BizTalk Mappings

posted on 2005-07-20 at 23:23:08 by Joel Ross

Last week, I finally had a chance to get into the mapper in BizTalk. I've done minor things with it to this point - dragging fields from one side to the other, using the simple functoids to concatenate strings, but nothing complex.

I was a little nervous to try something hard. I was warned by Jim (you need to blog more, Jim!), one of our BizTalk experts at NuSoft that the mapper was dangerous. He said don't use the mapper - use Xpath. I'm guessing anyone familiar with XML and XSL and XSLT and BizTalk would know what he was talking about - but I was only familiar with XML at the time. Since then, I'm much more familiar with BizTalk, but still didn't have any experience with Xpath or transformations.

Well, that's all changed. I used this tutorial to get started, and then went from there. I used a custom XSLT script functoid and…still ran into problems! I checked out XMLSpy, and still had issues. Then a colleague said one word: namespaces. I remember we added a namespace to our input message, but I still didn't really get it (I still don't quite get namespaces completely).

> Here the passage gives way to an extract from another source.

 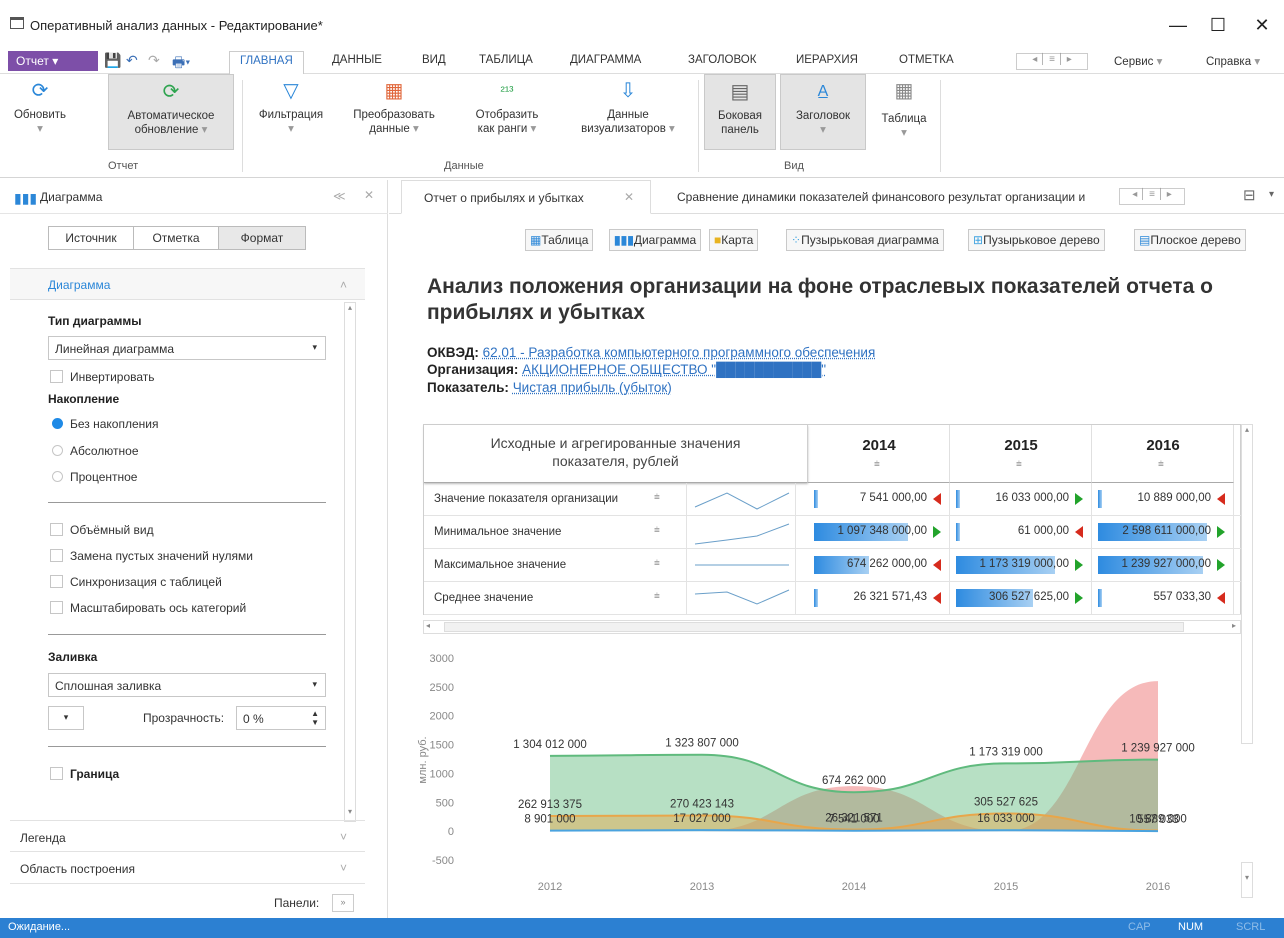 What do you see at coordinates (1021, 532) in the screenshot?
I see `value-cell: 61 000,00` at bounding box center [1021, 532].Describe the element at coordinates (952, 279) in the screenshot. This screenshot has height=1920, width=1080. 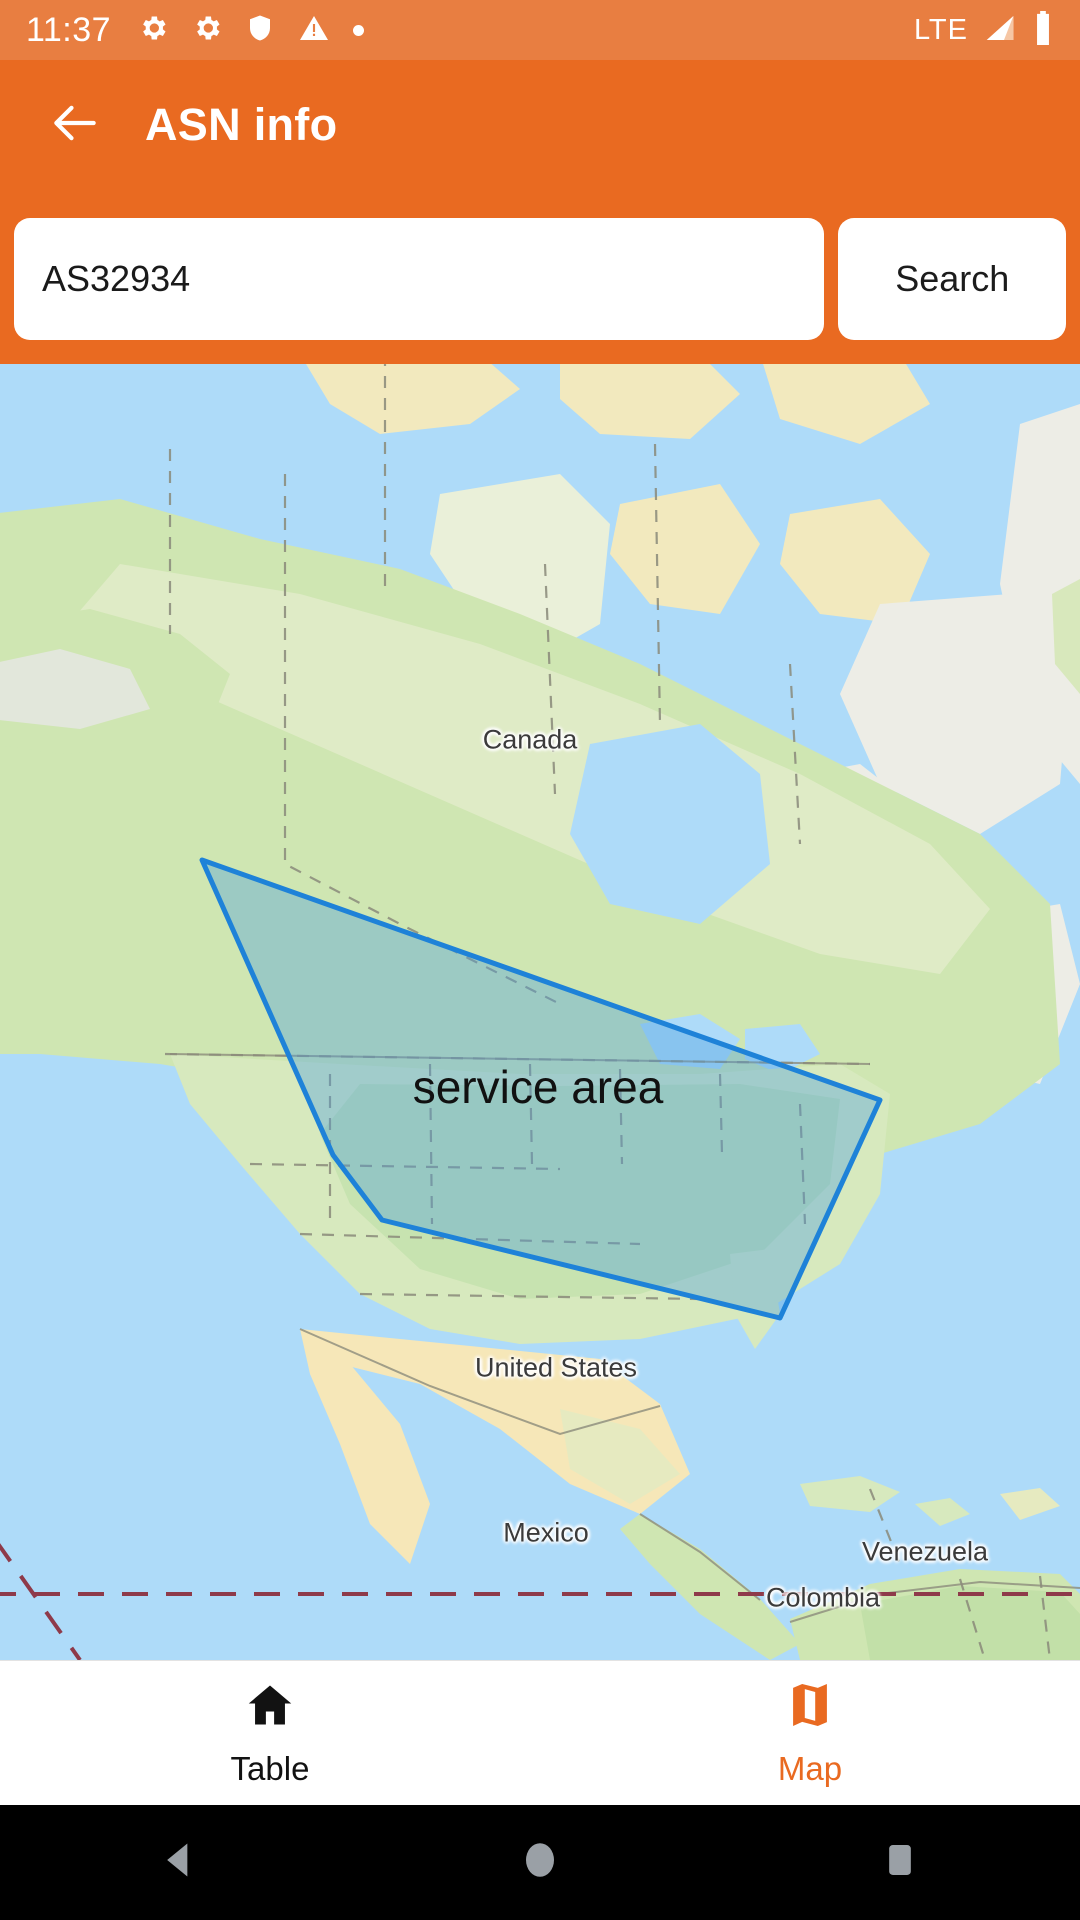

Well, first, I removed the namespace from my input message, and then tested it in XMLSpy again. Worked like a charm. So now what? I couldn't remove the namespace from my actual document, so I tried to search to figure it out. Not much help.

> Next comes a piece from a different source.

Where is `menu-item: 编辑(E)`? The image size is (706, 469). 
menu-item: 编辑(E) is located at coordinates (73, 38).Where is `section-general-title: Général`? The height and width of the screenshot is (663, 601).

Then I remembered that I'd read somewhere that the map gets translated into an XSLT file - in fact, you could write your whole transform map as a custom XSLT file - which is exactly what Jim was talking about! Doing a little digging revealed that if you right click on the map and select "Validate Map" then you'll get the XSLT file spit out to the file system. From there, I could open the file and figure out how the namespace issues were handled. Worked like a charm!

For those wondering, you can't do the (what I call) easy Xpath queries:

/MyRoot/MyNode/text().

You have to do it a little bit different:

/*[local-name='MyRoot' and namespace-uri='http://schemas.rosscode.com/MyRoot/01']/*[local-name='MyNode' and namespace-uri='http://schemas.rosscode.com/MyRoot/01']/text().

It's definitely not as easy as the first, but once you know, it's not that bad to implement. Of course, you have to know first.